■ **What you need to do**
Your response should give back each record exactly, word for word.

--- Input material ---

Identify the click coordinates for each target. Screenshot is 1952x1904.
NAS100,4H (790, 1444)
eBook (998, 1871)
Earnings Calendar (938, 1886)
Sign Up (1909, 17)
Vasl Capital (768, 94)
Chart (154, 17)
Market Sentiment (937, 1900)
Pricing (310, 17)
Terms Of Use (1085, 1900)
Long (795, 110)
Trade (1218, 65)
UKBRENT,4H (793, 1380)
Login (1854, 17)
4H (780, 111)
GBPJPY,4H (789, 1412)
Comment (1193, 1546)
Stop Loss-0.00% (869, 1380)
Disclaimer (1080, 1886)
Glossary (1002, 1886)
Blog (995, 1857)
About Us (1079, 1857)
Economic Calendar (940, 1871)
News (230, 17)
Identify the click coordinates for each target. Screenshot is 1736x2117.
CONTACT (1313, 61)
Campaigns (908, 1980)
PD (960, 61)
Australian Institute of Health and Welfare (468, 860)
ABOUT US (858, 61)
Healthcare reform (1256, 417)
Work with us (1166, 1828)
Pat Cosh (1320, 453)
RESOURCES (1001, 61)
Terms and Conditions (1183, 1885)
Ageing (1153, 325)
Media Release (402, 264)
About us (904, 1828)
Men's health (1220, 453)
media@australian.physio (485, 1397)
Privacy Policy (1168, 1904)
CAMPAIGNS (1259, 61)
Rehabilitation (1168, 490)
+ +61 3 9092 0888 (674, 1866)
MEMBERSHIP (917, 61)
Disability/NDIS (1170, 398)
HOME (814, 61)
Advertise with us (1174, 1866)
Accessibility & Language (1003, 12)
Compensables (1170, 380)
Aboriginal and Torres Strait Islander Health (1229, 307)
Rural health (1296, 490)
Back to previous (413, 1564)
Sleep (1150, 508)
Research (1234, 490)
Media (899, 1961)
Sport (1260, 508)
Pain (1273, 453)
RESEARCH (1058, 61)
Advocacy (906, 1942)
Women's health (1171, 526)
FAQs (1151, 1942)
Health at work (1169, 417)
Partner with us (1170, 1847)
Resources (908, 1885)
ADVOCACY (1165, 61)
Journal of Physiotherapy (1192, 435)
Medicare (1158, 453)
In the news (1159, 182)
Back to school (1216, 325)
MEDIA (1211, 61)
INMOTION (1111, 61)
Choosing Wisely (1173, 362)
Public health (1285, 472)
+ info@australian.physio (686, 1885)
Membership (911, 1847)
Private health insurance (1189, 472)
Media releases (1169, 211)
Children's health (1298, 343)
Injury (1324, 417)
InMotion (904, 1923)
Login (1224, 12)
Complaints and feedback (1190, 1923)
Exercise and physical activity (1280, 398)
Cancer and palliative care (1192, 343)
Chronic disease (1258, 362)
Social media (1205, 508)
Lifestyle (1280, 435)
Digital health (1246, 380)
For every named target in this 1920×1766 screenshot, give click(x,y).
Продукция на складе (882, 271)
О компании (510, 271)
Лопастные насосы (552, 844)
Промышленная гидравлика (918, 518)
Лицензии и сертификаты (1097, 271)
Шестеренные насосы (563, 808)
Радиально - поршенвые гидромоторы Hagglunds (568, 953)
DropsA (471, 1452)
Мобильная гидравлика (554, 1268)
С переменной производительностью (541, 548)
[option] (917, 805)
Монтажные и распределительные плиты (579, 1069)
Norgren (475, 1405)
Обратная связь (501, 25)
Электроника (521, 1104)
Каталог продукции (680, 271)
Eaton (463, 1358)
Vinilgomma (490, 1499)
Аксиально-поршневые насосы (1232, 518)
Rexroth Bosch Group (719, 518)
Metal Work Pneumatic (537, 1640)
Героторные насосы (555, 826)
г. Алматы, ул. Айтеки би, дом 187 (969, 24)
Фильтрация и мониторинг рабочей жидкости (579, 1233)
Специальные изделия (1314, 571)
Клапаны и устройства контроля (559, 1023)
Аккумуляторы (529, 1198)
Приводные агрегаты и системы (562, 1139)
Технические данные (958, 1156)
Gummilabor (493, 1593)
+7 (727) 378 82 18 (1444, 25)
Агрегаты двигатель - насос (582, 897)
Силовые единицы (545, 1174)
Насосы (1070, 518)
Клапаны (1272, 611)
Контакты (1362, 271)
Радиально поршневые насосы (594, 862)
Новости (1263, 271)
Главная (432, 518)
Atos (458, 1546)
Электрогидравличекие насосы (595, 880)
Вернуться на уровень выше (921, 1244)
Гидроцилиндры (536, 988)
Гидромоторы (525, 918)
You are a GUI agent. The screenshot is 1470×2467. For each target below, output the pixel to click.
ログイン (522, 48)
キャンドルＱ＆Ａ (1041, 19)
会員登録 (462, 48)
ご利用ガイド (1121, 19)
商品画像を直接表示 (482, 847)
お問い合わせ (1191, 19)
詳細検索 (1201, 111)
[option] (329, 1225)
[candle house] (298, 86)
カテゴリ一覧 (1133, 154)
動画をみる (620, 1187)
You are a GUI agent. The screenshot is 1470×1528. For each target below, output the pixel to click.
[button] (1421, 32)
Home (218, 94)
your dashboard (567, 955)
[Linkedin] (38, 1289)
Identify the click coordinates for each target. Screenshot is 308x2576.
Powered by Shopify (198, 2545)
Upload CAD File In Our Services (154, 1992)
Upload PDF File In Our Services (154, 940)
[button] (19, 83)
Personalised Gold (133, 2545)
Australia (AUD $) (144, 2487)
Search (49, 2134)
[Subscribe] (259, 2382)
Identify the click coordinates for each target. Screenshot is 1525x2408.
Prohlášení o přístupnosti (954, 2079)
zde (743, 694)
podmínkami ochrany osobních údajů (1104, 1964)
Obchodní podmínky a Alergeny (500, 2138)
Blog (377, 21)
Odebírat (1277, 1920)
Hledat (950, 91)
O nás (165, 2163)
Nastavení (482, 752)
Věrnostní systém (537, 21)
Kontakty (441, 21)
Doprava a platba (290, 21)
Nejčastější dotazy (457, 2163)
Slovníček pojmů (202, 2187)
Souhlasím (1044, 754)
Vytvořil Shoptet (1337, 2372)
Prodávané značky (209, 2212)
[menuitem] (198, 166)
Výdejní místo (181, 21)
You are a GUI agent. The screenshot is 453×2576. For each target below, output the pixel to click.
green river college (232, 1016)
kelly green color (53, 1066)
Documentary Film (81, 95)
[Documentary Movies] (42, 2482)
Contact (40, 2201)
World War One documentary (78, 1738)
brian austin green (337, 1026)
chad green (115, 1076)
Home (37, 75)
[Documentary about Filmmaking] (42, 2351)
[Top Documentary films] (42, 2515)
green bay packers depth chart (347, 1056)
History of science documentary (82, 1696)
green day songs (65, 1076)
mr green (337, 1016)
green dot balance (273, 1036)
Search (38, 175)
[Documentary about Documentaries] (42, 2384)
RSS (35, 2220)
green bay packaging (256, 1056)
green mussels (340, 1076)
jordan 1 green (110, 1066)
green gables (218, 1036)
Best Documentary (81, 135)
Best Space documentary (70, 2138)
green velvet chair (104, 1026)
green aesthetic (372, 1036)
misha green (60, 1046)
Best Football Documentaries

---

■ **Solution**
Identify the click coordinates for each target. Screenshot is 1952x1904.
NAS100,4H (790, 1444)
eBook (998, 1871)
Earnings Calendar (938, 1886)
Sign Up (1909, 17)
Vasl Capital (768, 94)
Chart (154, 17)
Market Sentiment (937, 1900)
Pricing (310, 17)
Terms Of Use (1085, 1900)
Long (795, 110)
Trade (1218, 65)
UKBRENT,4H (793, 1380)
Login (1854, 17)
4H (780, 111)
GBPJPY,4H (789, 1412)
Comment (1193, 1546)
Stop Loss-0.00% (869, 1380)
Disclaimer (1080, 1886)
Glossary (1002, 1886)
Blog (995, 1857)
About Us (1079, 1857)
Economic Calendar (940, 1871)
News (230, 17)
Identify the click coordinates for each target. Screenshot is 1736x2117.
CONTACT (1313, 61)
Campaigns (908, 1980)
PD (960, 61)
Australian Institute of Health and Welfare (468, 860)
ABOUT US (858, 61)
Healthcare reform (1256, 417)
Work with us (1166, 1828)
Pat Cosh (1320, 453)
RESOURCES (1001, 61)
Terms and Conditions (1183, 1885)
Ageing (1153, 325)
Media Release (402, 264)
About us (904, 1828)
Men's health (1220, 453)
media@australian.physio (485, 1397)
Privacy Policy (1168, 1904)
CAMPAIGNS (1259, 61)
Rehabilitation (1168, 490)
+ +61 3 9092 0888 (674, 1866)
MEMBERSHIP (917, 61)
Disability/NDIS (1170, 398)
HOME (814, 61)
Advertise with us (1174, 1866)
Accessibility & Language (1003, 12)
Compensables (1170, 380)
Aboriginal and Torres Strait Islander Health (1229, 307)
Rural health (1296, 490)
Back to previous (413, 1564)
Sleep (1150, 508)
Research (1234, 490)
Media (899, 1961)
Sport (1260, 508)
Pain (1273, 453)
RESEARCH (1058, 61)
Advocacy (906, 1942)
Women's health (1171, 526)
FAQs (1151, 1942)
Health at work (1169, 417)
Partner with us (1170, 1847)
Resources (908, 1885)
ADVOCACY (1165, 61)
Journal of Physiotherapy (1192, 435)
Medicare (1158, 453)
In the news (1159, 182)
Back to school (1216, 325)
MEDIA (1211, 61)
INMOTION (1111, 61)
Choosing Wisely (1173, 362)
Public health (1285, 472)
+ info@australian.physio (686, 1885)
Membership (911, 1847)
Private health insurance (1189, 472)
Media releases (1169, 211)
Children's health (1298, 343)
Injury (1324, 417)
InMotion (904, 1923)
Login (1224, 12)
Complaints and feedback (1190, 1923)
Exercise and physical activity (1280, 398)
Cancer and palliative care (1192, 343)
Chronic disease (1258, 362)
Social media (1205, 508)
Lifestyle (1280, 435)
Digital health (1246, 380)
For every named target in this 1920×1766 screenshot, give click(x,y).
Продукция на складе (882, 271)
О компании (510, 271)
Лопастные насосы (552, 844)
Промышленная гидравлика (918, 518)
Лицензии и сертификаты (1097, 271)
Шестеренные насосы (563, 808)
Радиально - поршенвые гидромоторы Hagglunds (568, 953)
DropsA (471, 1452)
Мобильная гидравлика (554, 1268)
С переменной производительностью (541, 548)
[option] (917, 805)
Монтажные и распределительные плиты (579, 1069)
Norgren (475, 1405)
Обратная связь (501, 25)
Электроника (521, 1104)
Каталог продукции (680, 271)
Eaton (463, 1358)
Vinilgomma (490, 1499)
Аксиально-поршневые насосы (1232, 518)
Rexroth Bosch Group (719, 518)
Metal Work Pneumatic (537, 1640)
Героторные насосы (555, 826)
г. Алматы, ул. Айтеки би, дом 187 (969, 24)
Фильтрация и мониторинг рабочей жидкости (579, 1233)
Специальные изделия (1314, 571)
Клапаны и устройства контроля (559, 1023)
Аккумуляторы (529, 1198)
Приводные агрегаты и системы (562, 1139)
Технические данные (958, 1156)
Gummilabor (493, 1593)
+7 (727) 378 82 18 (1444, 25)
Агрегаты двигатель - насос (582, 897)
Силовые единицы (545, 1174)
Насосы (1070, 518)
Клапаны (1272, 611)
Контакты (1362, 271)
Радиально поршневые насосы (594, 862)
Новости (1263, 271)
Главная (432, 518)
Atos (458, 1546)
Электрогидравличекие насосы (595, 880)
Вернуться на уровень выше (921, 1244)
Гидроцилиндры (536, 988)
Гидромоторы (525, 918)
You are a GUI agent. The screenshot is 1470×2467. For each target below, output the pixel to click.
ログイン (522, 48)
キャンドルＱ＆Ａ (1041, 19)
会員登録 (462, 48)
ご利用ガイド (1121, 19)
商品画像を直接表示 (482, 847)
お問い合わせ (1191, 19)
詳細検索 (1201, 111)
[option] (329, 1225)
[candle house] (298, 86)
カテゴリ一覧 (1133, 154)
動画をみる (620, 1187)
You are a GUI agent. The screenshot is 1470×1528. For each target below, output the pixel to click.
[button] (1421, 32)
Home (218, 94)
your dashboard (567, 955)
[Linkedin] (38, 1289)
Identify the click coordinates for each target. Screenshot is 308x2576.
Powered by Shopify (198, 2545)
Upload CAD File In Our Services (154, 1992)
Upload PDF File In Our Services (154, 940)
[button] (19, 83)
Personalised Gold (133, 2545)
Australia (AUD $) (144, 2487)
Search (49, 2134)
[Subscribe] (259, 2382)
Identify the click coordinates for each target. Screenshot is 1525x2408.
Prohlášení o přístupnosti (954, 2079)
zde (743, 694)
podmínkami ochrany osobních údajů (1104, 1964)
Obchodní podmínky a Alergeny (500, 2138)
Blog (377, 21)
Odebírat (1277, 1920)
Hledat (950, 91)
O nás (165, 2163)
Nastavení (482, 752)
Věrnostní systém (537, 21)
Kontakty (441, 21)
Doprava a platba (290, 21)
Nejčastější dotazy (457, 2163)
Slovníček pojmů (202, 2187)
Souhlasím (1044, 754)
Vytvořil Shoptet (1337, 2372)
Prodávané značky (209, 2212)
[menuitem] (198, 166)
Výdejní místo (181, 21)
You are a GUI agent. The screenshot is 453×2576. For each target below, output the pixel to click.
green river college (232, 1016)
kelly green color (53, 1066)
Documentary Film (81, 95)
[Documentary Movies] (42, 2482)
Contact (40, 2201)
World War One documentary (78, 1738)
brian austin green (337, 1026)
chad green (115, 1076)
Home (37, 75)
[Documentary about Filmmaking] (42, 2351)
[Top Documentary films] (42, 2515)
green bay packers depth chart (347, 1056)
History of science documentary (82, 1696)
green day songs (65, 1076)
mr green (337, 1016)
green dot balance (273, 1036)
Search (38, 175)
[Documentary about Documentaries] (42, 2384)
RSS (35, 2220)
green bay packaging (256, 1056)
green mussels (340, 1076)
jordan 1 green (110, 1066)
green gables (218, 1036)
Best Documentary (81, 135)
Best Space documentary (70, 2138)
green velvet chair (104, 1026)
green aesthetic (372, 1036)
misha green (60, 1046)
Best Football Documentaries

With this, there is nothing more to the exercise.